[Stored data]

=== Begin Enclosure ===

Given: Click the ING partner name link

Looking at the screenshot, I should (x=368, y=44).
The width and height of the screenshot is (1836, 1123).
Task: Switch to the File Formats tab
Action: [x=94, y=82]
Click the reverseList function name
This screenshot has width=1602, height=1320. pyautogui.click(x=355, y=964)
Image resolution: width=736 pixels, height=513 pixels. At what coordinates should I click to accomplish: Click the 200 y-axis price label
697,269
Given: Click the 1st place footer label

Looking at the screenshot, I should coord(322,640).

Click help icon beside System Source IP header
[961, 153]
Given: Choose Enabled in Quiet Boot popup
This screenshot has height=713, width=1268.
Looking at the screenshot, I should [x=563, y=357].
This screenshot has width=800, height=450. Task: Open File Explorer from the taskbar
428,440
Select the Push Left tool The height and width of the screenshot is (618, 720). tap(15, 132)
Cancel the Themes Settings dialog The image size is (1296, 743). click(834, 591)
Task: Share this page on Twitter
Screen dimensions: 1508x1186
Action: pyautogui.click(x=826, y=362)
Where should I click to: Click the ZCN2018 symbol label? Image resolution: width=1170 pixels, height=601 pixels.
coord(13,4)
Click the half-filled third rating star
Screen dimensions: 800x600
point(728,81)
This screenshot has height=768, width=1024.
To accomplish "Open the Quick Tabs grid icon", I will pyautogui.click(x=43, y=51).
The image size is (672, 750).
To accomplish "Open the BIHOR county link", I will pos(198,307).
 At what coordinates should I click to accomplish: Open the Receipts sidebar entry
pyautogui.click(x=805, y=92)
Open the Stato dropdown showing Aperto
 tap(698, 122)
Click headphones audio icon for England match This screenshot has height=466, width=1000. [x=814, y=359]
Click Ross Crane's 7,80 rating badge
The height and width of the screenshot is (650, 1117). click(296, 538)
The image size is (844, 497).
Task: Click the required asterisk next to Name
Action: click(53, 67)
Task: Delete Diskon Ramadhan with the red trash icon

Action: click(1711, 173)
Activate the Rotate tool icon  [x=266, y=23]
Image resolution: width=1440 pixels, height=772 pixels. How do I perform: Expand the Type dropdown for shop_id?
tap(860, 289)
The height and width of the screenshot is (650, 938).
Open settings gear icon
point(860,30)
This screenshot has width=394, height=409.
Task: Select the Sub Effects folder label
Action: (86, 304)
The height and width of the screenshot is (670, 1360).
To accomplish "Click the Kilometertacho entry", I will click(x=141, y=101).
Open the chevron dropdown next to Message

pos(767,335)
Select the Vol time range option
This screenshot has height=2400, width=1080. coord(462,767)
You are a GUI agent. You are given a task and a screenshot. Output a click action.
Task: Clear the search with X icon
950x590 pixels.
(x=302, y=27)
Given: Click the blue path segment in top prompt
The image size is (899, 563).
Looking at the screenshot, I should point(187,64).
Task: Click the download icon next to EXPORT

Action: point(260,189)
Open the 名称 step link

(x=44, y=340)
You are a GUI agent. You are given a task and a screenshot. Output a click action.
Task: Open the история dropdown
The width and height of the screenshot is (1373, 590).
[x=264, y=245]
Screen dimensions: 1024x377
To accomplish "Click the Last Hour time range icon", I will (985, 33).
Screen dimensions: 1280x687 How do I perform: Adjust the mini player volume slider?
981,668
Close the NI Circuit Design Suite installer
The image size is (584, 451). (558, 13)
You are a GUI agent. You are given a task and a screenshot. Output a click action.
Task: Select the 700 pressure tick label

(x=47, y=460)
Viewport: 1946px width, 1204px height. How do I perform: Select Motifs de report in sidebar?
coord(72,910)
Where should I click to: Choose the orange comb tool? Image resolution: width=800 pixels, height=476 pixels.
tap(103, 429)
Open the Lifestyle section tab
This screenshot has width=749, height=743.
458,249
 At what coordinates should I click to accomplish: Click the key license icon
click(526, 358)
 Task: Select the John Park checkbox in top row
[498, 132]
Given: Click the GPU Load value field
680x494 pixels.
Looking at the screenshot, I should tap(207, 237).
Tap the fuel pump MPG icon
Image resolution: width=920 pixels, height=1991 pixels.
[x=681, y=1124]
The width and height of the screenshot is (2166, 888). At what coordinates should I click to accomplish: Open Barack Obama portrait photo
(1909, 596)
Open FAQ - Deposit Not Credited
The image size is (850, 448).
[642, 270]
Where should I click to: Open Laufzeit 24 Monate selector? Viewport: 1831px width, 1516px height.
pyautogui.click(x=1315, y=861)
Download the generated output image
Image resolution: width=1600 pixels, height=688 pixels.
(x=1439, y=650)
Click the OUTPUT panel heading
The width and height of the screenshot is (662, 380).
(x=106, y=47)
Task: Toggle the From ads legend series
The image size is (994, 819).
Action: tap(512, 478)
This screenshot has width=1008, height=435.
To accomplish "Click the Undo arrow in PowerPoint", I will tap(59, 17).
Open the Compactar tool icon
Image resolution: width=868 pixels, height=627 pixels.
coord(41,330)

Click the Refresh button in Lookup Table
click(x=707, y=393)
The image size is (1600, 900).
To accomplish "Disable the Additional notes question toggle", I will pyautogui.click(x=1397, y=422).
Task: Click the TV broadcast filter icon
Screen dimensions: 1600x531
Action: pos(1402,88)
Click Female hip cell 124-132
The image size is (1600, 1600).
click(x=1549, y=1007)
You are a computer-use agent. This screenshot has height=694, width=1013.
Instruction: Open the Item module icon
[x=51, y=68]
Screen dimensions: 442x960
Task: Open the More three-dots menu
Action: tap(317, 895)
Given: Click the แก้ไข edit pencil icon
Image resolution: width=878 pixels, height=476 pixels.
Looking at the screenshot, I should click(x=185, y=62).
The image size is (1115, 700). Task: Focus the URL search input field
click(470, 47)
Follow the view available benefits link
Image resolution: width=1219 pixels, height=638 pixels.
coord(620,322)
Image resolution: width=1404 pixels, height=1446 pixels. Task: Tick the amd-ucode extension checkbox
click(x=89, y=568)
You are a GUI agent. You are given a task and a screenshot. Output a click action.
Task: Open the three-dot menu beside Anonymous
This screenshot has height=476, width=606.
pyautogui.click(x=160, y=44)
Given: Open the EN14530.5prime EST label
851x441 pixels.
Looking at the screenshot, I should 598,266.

=== End Enclosure ===

* [GOAL OF THE EXERCISE]: Retype exactly the lines above, from the one with "Task: Select the 700 pressure tick label" through the one with "Given: Click the GPU Load value field", inclusive.

* [EXERCISE RESPONSE]:
Task: Select the 700 pressure tick label

(x=47, y=460)
Viewport: 1946px width, 1204px height. How do I perform: Select Motifs de report in sidebar?
coord(72,910)
Where should I click to: Choose the orange comb tool? Image resolution: width=800 pixels, height=476 pixels.
tap(103, 429)
Open the Lifestyle section tab
This screenshot has width=749, height=743.
458,249
 At what coordinates should I click to accomplish: Click the key license icon
click(526, 358)
 Task: Select the John Park checkbox in top row
[498, 132]
Given: Click the GPU Load value field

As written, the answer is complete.